Wine & Viniculture in Roman and Medieval History

Viniculture, or the art of cultivating grapes specifically for wine, dates back to the Neolithic era. Wine has been a choice alcoholic beverage since before recorded history, and has remained a popular beverage. Humans have enjoyed a long lasting relationship with wine, and this resulted in many winemaking advances and techniques. People have learned how factors such as climate, temperature, soil quality, slope, grape variety, hazards and methods contribute to the finished product. As knowledge increases, wine growers utilize new practices and techniques.

Viniculture Origins

By the fifth century B.C., ancient Rome flourished in wine production. The techniques used throughout Rome had developed from earlier methods promulgated by the Greeks. Many grape varieties first planted by the Greeks were introduced to various regions throughout Rome. Viniculture focuses on several aspects of grape cultivation. While archaeologists continue to research the exact origins of viniculture, evidence shows that humans have cultivated, harvested and blended grapes for the production of wine for thousands of years. Records show that the Phoenicians used specific processes for wine making between 1200 and 900 B.C. By medieval times, Catholic monks performed many winemaking tasks.

Information:
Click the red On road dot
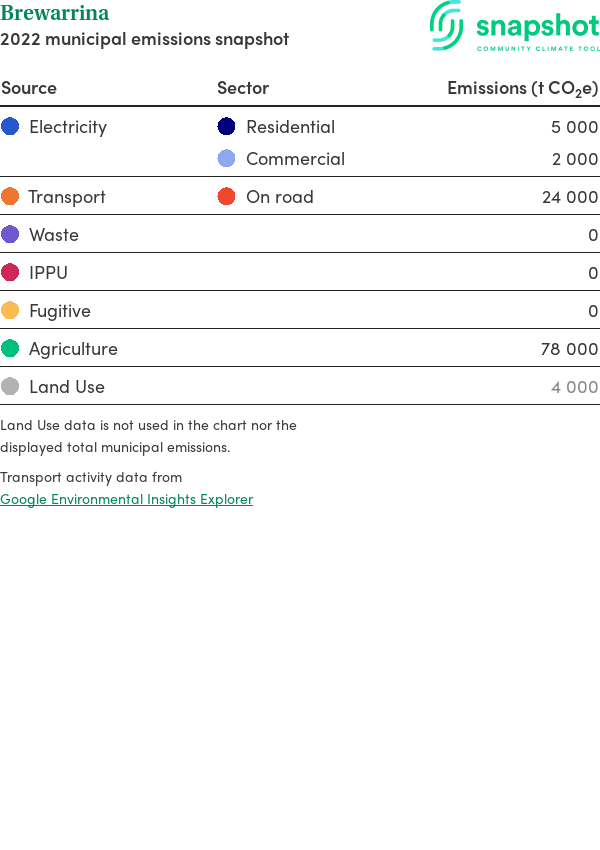The width and height of the screenshot is (600, 850). (x=227, y=196)
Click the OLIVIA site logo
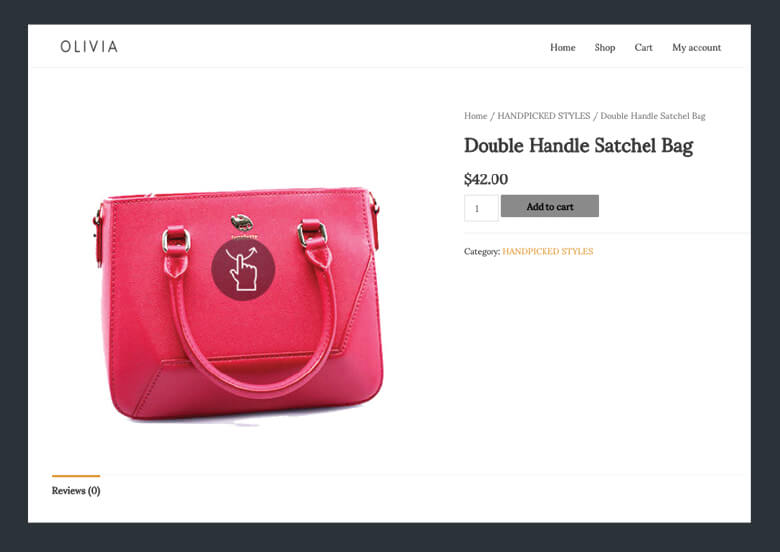Image resolution: width=780 pixels, height=552 pixels. click(x=89, y=47)
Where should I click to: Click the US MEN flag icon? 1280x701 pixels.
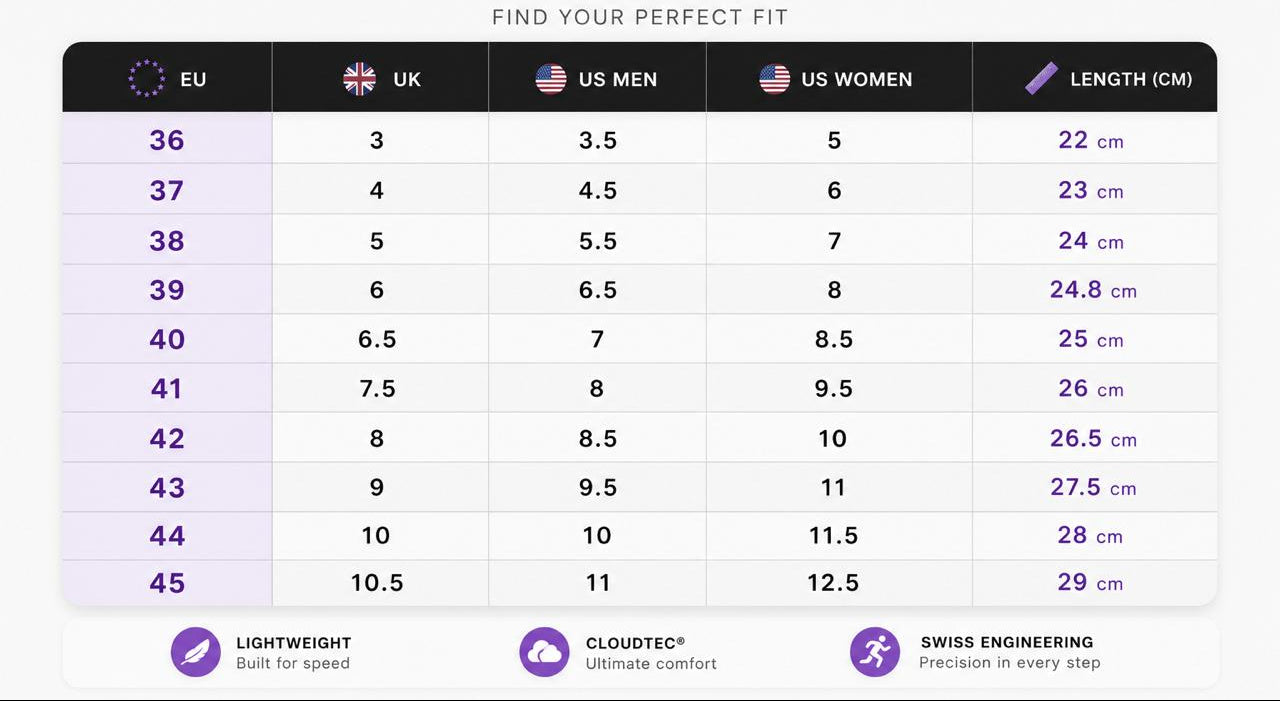coord(551,78)
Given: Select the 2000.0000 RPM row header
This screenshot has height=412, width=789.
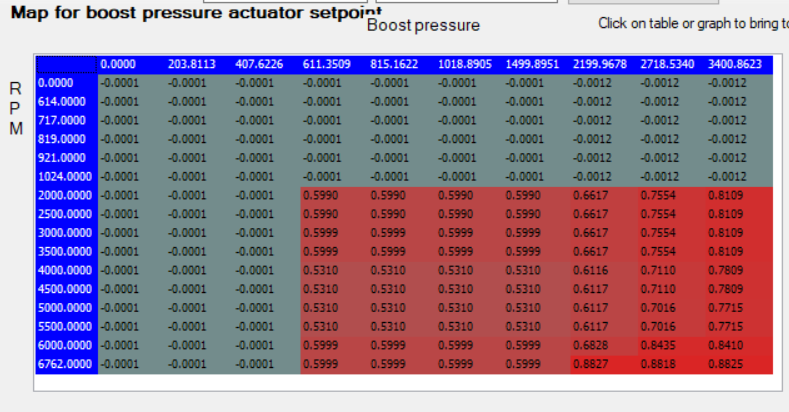Looking at the screenshot, I should [x=66, y=195].
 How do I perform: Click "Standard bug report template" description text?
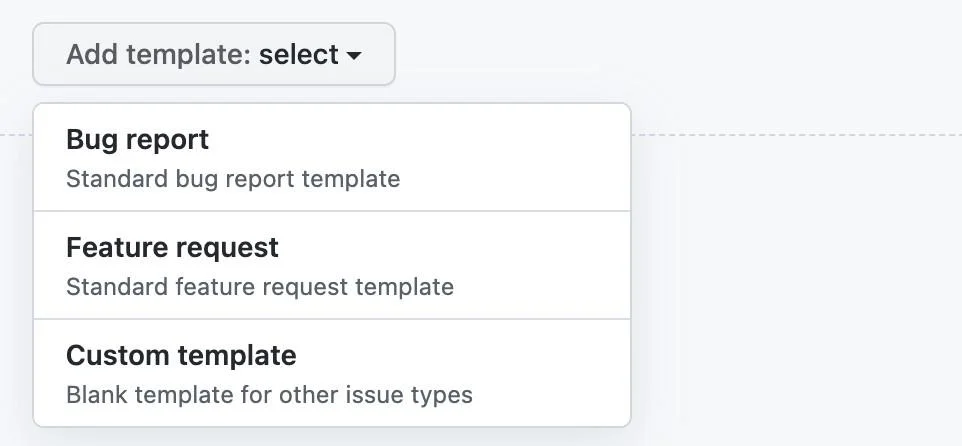pos(233,179)
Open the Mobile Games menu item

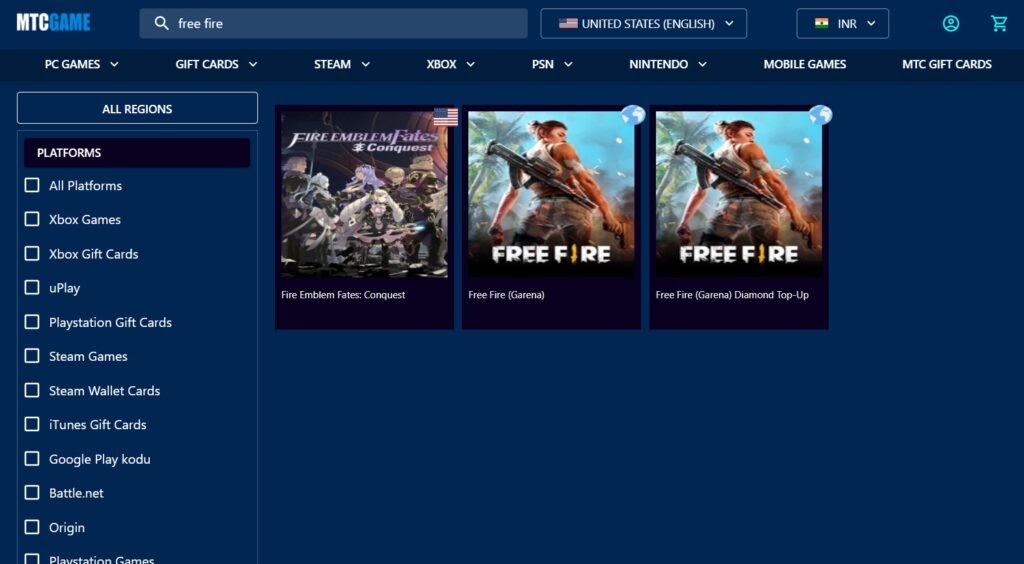[x=804, y=64]
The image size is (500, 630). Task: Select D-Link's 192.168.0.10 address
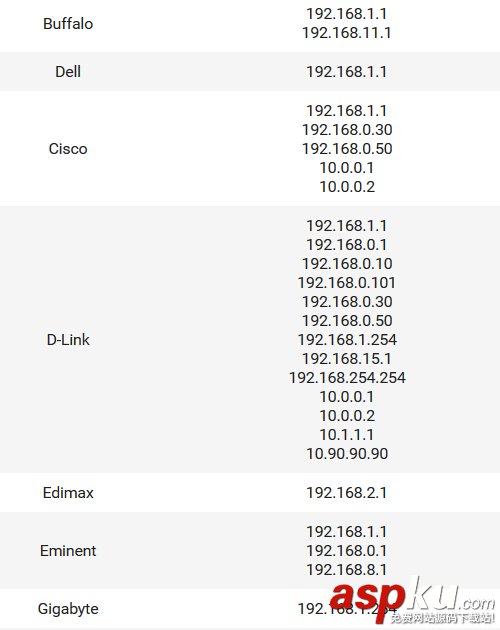[x=347, y=264]
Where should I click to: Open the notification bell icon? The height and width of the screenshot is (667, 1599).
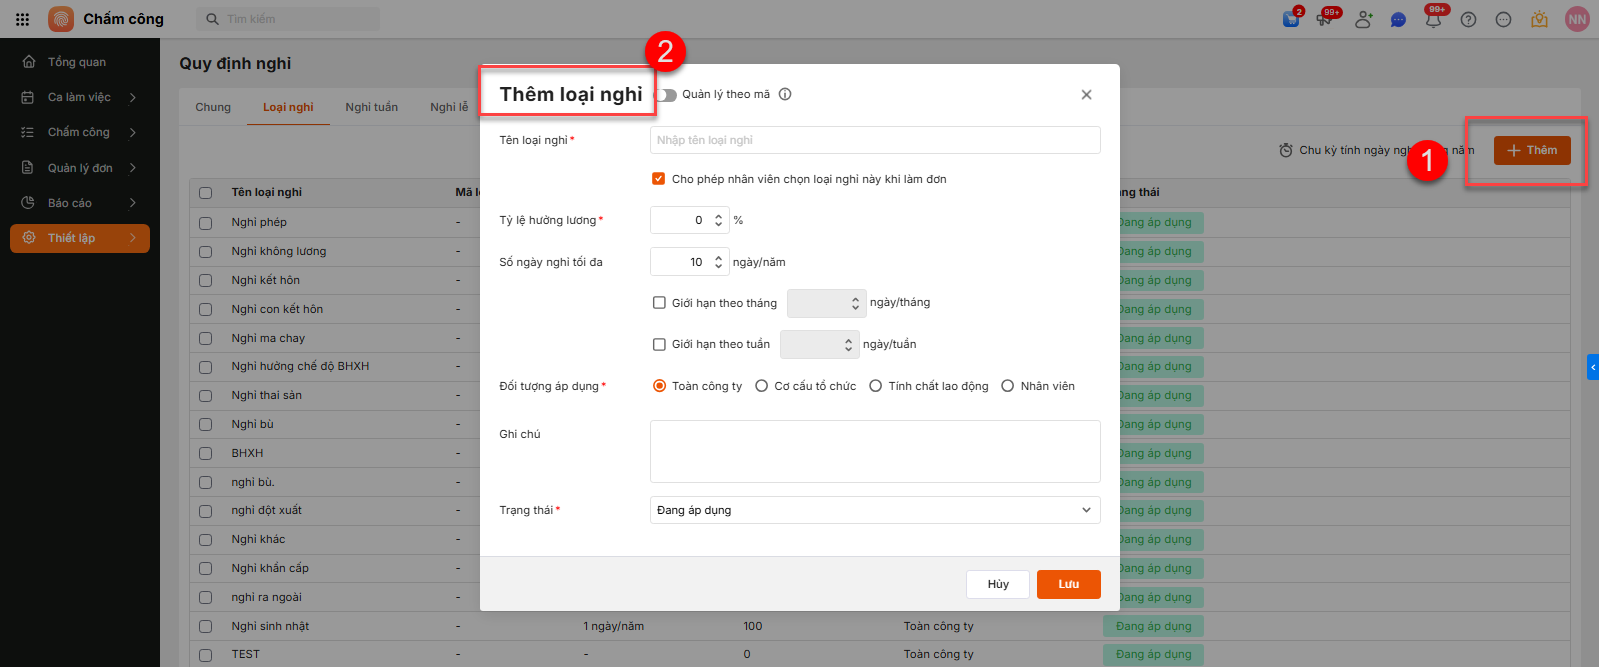(1433, 19)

Work request A:
Answer these questions from the wine history text:
(i) By what century B.C. was ancient Rome flourishing in wine production?
(ii) Who used specific processes for wine making between 1200 and 900 B.C.?
(iii) To what era does viniculture date back?
Work request B:
Copy a passage word for word from the wine history text. Begin at the words "Wine & Viniculture" and stop after "practices and techniques.".
Work request C:
Translate this sentence from the wine history text into Spanish: "Records show that the Phoenicians used specific processes for wine making between 1200 and 900 B.C."

Your solution A:
(i) The fifth century B.C.
(ii) The Phoenicians
(iii) The Neolithic era

Your solution B:
Wine & Viniculture in Roman and Medieval History

Viniculture, or the art of cultivating grapes specifically for wine, dates back to the Neolithic era. Wine has been a choice alcoholic beverage since before recorded history, and has remained a popular beverage. Humans have enjoyed a long lasting relationship with wine, and this resulted in many winemaking advances and techniques. People have learned how factors such as climate, temperature, soil quality, slope, grape variety, hazards and methods contribute to the finished product. As knowledge increases, wine growers utilize new practices and techniques.

Your solution C:
Los registros muestran que los fenicios utilizaban procesos específicos para la elaboración del vino entre el 1200 y el 900 a. C.